# To do
Some lines in the listing hold the word "with". Return each of them.

# Records for processing
_ _ _

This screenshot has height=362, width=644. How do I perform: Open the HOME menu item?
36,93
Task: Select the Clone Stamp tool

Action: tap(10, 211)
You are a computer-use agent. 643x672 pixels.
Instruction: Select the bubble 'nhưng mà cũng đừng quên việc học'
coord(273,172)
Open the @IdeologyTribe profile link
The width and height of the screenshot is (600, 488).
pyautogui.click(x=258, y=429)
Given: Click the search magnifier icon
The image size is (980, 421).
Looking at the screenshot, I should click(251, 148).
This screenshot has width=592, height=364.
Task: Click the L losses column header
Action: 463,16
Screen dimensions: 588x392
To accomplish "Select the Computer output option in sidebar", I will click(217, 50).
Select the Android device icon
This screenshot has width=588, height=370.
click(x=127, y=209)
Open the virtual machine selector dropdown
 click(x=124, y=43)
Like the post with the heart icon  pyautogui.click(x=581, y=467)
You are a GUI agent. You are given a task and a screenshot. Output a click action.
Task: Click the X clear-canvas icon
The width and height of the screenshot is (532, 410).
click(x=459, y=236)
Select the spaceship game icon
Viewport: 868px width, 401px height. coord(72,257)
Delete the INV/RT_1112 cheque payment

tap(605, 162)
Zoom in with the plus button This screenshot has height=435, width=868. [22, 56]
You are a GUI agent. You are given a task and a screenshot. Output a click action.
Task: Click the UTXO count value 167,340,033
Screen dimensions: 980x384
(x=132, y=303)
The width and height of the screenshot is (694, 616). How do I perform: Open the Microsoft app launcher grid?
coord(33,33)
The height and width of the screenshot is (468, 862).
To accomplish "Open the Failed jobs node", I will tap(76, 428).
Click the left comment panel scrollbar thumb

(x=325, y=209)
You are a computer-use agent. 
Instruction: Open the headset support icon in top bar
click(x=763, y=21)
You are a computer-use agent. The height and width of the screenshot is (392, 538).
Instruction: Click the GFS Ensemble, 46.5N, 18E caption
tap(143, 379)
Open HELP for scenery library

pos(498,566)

_ _ _

# Solution below
Like the post with the heart icon  pyautogui.click(x=581, y=467)
Zoom in with the plus button This screenshot has height=435, width=868. [22, 56]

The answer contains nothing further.